Repeat everything from the line containing "Screen dimensions: 640x379" down to the line containing "will (100, 128).", both included, with no changes to those records.

## PROVIDED ENTRIES
★ ★ ★

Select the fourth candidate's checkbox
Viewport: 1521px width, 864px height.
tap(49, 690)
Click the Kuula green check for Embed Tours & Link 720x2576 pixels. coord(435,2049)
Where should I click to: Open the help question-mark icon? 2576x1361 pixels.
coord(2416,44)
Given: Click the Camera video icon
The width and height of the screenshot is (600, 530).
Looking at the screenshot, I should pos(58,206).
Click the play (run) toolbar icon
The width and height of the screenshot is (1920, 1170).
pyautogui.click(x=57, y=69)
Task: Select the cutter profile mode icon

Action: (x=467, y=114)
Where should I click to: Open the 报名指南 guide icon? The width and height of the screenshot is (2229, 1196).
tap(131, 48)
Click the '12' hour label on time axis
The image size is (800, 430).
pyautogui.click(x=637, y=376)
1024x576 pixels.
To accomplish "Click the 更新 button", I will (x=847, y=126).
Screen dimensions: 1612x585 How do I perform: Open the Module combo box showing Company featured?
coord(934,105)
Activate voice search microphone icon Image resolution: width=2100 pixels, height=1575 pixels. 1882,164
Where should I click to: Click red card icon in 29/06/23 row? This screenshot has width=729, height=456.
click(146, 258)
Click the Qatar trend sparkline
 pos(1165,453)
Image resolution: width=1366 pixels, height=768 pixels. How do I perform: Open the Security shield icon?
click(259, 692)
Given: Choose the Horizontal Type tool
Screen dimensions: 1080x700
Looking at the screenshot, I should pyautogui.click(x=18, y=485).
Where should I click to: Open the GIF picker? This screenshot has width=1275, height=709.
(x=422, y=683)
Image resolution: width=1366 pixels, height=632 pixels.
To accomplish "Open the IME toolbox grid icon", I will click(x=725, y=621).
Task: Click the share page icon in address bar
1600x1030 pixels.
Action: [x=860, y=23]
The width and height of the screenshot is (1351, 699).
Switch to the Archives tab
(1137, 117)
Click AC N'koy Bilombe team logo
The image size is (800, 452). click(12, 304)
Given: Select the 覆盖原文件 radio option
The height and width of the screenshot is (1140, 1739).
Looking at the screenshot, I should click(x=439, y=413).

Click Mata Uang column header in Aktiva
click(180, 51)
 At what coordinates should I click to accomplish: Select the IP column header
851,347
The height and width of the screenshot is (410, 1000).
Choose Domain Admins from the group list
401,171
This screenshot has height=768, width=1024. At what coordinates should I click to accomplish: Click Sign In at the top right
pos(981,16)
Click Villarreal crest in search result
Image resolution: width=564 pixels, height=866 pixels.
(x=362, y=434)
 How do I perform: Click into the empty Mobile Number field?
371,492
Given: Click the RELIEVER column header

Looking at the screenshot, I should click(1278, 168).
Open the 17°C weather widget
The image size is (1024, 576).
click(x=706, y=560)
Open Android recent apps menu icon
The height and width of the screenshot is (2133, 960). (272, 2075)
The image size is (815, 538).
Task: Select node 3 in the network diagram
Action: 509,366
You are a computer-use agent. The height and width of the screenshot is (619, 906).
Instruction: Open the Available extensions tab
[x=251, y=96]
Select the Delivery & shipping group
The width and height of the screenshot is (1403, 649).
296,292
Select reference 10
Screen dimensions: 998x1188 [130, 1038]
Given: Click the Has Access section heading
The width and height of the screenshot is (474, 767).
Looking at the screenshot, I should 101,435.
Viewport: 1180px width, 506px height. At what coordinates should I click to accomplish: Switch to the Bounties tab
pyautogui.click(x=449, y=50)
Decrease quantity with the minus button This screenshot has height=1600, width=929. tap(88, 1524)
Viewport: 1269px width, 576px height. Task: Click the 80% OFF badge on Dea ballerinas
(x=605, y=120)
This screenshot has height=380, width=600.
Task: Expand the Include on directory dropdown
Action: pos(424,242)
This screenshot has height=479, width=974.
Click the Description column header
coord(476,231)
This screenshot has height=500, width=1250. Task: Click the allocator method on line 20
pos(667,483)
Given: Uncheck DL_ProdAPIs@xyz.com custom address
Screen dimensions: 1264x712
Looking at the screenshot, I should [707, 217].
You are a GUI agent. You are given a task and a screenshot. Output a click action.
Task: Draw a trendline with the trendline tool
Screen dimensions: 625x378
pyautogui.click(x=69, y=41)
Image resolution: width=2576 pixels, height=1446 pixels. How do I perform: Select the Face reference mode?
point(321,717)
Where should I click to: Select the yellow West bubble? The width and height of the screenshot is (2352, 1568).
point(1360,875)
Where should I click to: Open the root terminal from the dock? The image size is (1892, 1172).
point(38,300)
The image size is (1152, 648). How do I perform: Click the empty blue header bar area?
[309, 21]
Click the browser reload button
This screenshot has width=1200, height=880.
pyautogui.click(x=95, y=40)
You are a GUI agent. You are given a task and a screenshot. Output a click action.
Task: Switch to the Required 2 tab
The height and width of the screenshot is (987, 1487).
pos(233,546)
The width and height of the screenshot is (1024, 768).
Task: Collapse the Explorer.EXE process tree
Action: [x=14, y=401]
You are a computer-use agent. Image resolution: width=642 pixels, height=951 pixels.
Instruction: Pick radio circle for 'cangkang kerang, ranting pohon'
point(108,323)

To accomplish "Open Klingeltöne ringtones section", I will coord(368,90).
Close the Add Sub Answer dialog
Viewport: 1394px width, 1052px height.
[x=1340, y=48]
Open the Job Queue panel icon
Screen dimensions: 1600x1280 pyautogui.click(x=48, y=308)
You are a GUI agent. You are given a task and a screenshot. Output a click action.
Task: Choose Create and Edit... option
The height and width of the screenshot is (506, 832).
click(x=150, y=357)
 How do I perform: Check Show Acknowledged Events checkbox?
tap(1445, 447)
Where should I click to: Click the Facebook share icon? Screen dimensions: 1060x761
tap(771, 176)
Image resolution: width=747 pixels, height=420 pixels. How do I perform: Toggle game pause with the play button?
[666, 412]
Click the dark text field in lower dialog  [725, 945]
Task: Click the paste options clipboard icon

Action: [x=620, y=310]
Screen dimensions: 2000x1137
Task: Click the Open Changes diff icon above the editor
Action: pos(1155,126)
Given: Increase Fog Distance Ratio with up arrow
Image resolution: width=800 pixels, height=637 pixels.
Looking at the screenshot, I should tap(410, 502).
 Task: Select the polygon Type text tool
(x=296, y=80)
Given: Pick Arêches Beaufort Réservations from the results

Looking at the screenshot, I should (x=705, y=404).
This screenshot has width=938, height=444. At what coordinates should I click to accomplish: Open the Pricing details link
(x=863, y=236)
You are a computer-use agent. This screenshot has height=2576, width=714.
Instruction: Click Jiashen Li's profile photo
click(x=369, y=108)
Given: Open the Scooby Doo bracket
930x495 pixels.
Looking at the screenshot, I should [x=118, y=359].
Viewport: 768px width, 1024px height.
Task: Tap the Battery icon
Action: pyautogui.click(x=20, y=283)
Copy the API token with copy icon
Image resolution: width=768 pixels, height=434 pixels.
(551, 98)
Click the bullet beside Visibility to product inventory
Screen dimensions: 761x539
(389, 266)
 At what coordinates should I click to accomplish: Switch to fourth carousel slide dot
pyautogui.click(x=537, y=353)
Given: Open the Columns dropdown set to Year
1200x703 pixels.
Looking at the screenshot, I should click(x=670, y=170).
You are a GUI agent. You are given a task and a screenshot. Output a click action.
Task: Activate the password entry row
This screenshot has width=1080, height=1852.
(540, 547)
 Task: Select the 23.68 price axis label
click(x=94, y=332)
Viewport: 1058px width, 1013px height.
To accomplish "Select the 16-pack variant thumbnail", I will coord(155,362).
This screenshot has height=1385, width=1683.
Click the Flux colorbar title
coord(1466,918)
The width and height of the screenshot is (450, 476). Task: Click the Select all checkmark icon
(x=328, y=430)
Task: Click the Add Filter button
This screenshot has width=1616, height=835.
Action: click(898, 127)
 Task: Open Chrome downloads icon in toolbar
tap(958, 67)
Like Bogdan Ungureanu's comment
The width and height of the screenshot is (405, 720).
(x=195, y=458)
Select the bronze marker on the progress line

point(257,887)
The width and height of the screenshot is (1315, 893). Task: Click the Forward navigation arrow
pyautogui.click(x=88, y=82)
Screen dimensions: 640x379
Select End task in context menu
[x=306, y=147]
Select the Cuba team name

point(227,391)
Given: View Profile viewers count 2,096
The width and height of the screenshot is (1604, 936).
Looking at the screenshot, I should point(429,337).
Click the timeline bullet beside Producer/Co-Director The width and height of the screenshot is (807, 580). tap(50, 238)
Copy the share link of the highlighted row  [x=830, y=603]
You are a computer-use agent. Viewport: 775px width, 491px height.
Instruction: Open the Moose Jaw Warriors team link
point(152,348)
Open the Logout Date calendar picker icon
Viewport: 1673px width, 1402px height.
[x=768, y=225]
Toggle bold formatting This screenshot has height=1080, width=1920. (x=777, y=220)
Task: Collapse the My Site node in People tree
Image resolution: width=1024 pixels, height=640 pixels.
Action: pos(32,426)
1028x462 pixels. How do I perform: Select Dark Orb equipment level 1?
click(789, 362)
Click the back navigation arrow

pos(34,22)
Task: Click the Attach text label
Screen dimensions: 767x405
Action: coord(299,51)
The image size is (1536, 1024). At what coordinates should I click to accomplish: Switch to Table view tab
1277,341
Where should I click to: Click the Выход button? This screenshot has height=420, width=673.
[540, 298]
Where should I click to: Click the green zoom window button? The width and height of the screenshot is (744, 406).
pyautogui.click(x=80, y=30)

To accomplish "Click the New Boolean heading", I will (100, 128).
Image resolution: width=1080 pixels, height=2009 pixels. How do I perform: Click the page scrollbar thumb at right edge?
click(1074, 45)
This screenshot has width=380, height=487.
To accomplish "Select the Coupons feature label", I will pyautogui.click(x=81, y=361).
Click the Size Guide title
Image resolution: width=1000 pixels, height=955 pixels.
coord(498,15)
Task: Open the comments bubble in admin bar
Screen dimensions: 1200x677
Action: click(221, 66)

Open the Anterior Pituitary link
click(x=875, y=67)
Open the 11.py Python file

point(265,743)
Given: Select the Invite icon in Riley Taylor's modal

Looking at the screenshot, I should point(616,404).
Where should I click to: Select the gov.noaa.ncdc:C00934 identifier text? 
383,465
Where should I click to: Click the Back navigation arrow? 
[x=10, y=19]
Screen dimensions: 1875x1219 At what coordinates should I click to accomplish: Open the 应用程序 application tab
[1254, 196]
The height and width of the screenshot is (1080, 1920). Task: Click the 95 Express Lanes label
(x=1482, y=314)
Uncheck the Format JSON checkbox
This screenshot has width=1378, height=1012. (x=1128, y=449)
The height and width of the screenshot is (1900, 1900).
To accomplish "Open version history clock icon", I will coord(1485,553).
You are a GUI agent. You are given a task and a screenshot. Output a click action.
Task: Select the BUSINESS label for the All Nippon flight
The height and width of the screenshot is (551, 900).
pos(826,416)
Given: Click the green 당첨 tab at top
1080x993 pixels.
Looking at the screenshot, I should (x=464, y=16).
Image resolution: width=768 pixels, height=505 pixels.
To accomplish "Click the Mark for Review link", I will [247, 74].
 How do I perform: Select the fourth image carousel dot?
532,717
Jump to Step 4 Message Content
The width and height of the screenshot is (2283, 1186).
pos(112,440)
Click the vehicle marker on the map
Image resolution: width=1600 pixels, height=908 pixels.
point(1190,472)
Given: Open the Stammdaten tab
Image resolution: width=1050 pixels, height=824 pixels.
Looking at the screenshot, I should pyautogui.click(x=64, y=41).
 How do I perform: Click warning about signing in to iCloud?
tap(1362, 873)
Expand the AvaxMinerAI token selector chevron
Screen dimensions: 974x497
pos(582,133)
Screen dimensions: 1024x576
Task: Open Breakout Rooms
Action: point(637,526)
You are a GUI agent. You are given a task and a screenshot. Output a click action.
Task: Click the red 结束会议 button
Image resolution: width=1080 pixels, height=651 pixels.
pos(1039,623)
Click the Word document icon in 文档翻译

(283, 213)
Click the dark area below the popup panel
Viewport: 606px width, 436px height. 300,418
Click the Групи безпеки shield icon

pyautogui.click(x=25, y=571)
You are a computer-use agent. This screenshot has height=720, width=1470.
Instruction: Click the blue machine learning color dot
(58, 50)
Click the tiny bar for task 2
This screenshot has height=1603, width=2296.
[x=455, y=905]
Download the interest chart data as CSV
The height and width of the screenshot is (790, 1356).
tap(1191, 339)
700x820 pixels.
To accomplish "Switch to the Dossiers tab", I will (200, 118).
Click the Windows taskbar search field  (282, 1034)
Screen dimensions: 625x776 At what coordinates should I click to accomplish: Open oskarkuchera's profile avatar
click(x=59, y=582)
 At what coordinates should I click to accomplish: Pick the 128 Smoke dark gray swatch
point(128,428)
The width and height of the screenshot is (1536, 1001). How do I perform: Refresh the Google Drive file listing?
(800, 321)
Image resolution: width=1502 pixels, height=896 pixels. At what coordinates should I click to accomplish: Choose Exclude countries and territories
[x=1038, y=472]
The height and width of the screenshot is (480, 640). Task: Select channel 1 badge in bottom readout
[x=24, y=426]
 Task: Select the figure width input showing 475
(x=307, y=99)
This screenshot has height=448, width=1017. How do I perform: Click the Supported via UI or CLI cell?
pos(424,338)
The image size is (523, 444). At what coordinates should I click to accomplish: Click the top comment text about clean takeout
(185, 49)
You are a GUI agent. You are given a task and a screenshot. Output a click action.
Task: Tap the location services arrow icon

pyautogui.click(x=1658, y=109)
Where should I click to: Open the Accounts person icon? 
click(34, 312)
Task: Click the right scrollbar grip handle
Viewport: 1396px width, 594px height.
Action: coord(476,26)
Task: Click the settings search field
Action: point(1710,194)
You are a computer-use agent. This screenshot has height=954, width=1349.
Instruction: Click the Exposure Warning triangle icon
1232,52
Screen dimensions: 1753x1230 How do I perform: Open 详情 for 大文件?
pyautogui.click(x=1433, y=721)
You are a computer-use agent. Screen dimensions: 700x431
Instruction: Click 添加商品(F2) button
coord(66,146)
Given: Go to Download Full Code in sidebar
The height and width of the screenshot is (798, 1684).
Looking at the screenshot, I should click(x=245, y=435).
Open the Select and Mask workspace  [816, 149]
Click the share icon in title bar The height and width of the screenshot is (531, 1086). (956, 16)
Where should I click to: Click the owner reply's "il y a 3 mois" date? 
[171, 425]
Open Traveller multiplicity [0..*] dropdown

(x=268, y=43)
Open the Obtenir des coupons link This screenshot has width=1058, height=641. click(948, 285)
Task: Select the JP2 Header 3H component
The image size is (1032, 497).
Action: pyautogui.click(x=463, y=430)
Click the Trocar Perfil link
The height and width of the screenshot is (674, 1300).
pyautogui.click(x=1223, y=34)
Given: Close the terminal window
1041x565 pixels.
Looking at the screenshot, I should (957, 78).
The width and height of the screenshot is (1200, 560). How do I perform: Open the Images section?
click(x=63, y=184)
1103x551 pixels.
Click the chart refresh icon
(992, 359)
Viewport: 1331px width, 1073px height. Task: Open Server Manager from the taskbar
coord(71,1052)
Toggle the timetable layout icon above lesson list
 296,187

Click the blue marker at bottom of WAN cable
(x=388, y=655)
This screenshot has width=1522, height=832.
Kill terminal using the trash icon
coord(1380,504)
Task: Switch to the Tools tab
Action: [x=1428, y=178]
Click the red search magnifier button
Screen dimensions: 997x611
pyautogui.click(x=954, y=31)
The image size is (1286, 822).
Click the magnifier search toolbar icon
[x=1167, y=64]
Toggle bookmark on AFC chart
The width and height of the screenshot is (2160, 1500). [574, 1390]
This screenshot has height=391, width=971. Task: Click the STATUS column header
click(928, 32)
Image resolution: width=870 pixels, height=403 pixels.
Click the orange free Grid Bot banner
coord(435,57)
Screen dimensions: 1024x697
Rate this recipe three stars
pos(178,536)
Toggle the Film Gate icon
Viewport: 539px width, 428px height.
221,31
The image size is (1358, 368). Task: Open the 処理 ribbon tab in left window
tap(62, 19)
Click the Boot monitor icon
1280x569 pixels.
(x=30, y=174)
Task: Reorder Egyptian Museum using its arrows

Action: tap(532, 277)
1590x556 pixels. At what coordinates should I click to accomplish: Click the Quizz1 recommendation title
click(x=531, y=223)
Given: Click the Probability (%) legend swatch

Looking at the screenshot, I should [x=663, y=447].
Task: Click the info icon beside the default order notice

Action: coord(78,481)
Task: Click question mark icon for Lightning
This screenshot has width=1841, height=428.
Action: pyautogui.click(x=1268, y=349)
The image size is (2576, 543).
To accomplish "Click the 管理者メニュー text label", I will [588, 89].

★ ★ ★

## EXERCISE SOLUTION
Screen dimensions: 640x379
Select End task in context menu
[x=306, y=147]
Select the Cuba team name

point(227,391)
Given: View Profile viewers count 2,096
The width and height of the screenshot is (1604, 936).
Looking at the screenshot, I should point(429,337).
Click the timeline bullet beside Producer/Co-Director The width and height of the screenshot is (807, 580). tap(50, 238)
Copy the share link of the highlighted row  [x=830, y=603]
You are a computer-use agent. Viewport: 775px width, 491px height.
Instruction: Open the Moose Jaw Warriors team link
point(152,348)
Open the Logout Date calendar picker icon
Viewport: 1673px width, 1402px height.
[x=768, y=225]
Toggle bold formatting This screenshot has height=1080, width=1920. (x=777, y=220)
Task: Collapse the My Site node in People tree
Image resolution: width=1024 pixels, height=640 pixels.
Action: pos(32,426)
1028x462 pixels. How do I perform: Select Dark Orb equipment level 1?
click(789, 362)
Click the back navigation arrow

pos(34,22)
Task: Click the Attach text label
Screen dimensions: 767x405
Action: coord(299,51)
The image size is (1536, 1024). At what coordinates should I click to accomplish: Switch to Table view tab
1277,341
Where should I click to: Click the Выход button? This screenshot has height=420, width=673.
[540, 298]
Where should I click to: Click the green zoom window button? The width and height of the screenshot is (744, 406).
pyautogui.click(x=80, y=30)

To accomplish "Click the New Boolean heading", I will (100, 128).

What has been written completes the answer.